GBIF-Europe/darwinator

Repository files navigation

Build Status

Introduction

darwinator is an R package that can download sampling event datasets published at GBIF.org from IPT installations.

Installing from github

If you want to install the latest version of the darwinator package from github, you can do it like so:

# First make sure you have the devtools package
# which simplifies installations from github
# Note: Windows users have to first install Rtools to use devtools

install.packages("devtools") 
devtools::install_github("GBIF-Europe/darwinator")

# install a specific released version:
# devtools::install_github("GBIF-Europe/[email protected]")

Quick start

To see some quick usage examples to get you started, open the Vignette.

Load the package in your R environment:

library(darwinator)
sed <- sampling_event_data("78360224-5493-45fd-a9a0-c336557f09c3")

df <- sed$data
dwca <- sed$dwca
citation <- sed$meta$citation

The package bundles a dataset with recommended Darwin Core terms.
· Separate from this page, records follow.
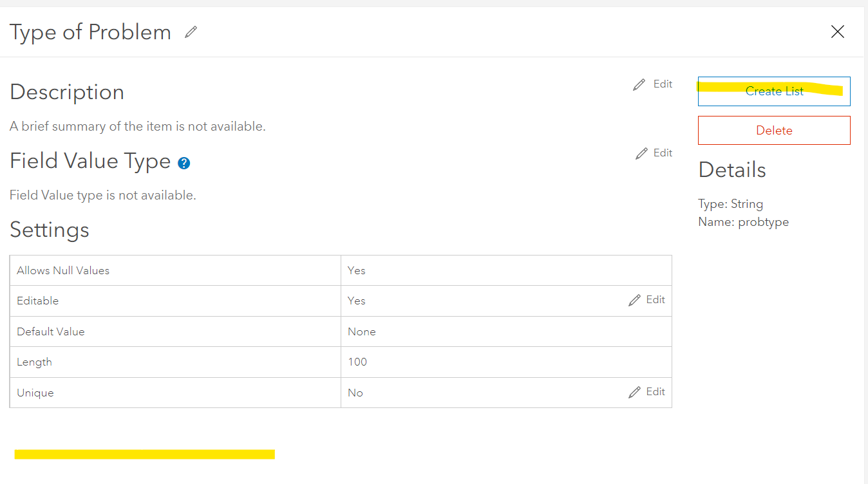Image resolution: width=868 pixels, height=484 pixels.
Task: Click Edit text in the Unique row
Action: pyautogui.click(x=656, y=391)
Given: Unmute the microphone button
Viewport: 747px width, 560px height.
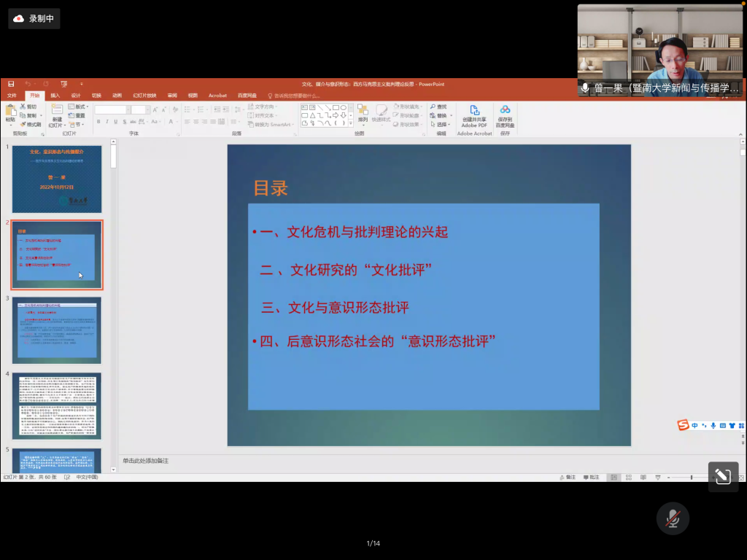Looking at the screenshot, I should [672, 518].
The labels for the Darwin Core terms can for example be used for validating column names in sampling event datasets. The terms data can be accessed like so:

library(darwinator)
dwc_terms

# read documentation for the dataset
?dwc_terms

Another example - get all GBIF dataset identifiers for Norwegian sampling event based datasets using rgbif. Then download all sampling event data from Norway saving it locally to enable off-line work.

library(tidyverse)
library(rgbif)
library(darwinator)

# make a search for all Norwegian sampling event dataset identfiers
search <-
  dataset_search(
    type = "SAMPLING_EVENT",
    publishingCountry = "NO"
  )
keys <- search$data$datasetKey

# use dplyr::possibly to wrap the sampling_event_data function
# so that it returns NULL if it fails on a particular dataset
library(purrr)
psed <- possibly(function(key) sampling_event_data(key), NULL)
norway <- map(keys, psed)

# exclude failed requests
fails <- unlist(map(norway, is.null))
failed_keys <- keys[fails]
successful_downloads <- norway[!fails]

# save all successful downloads
saveRDS(dl_success, "norway-sed.Rds")

# a report of parsing issues can be generated like this:
parsing_issues <- map_df(successful_downloads, c("dwca", "parsing_issues"))
readr::write_excel_csv(issues_norway, "issues-norway.csv")

For more usage examples, please see the vignette.

Meta

Please note that this project is released with a Contributor Code of Conduct. By participating in this project you agree to abide by its terms.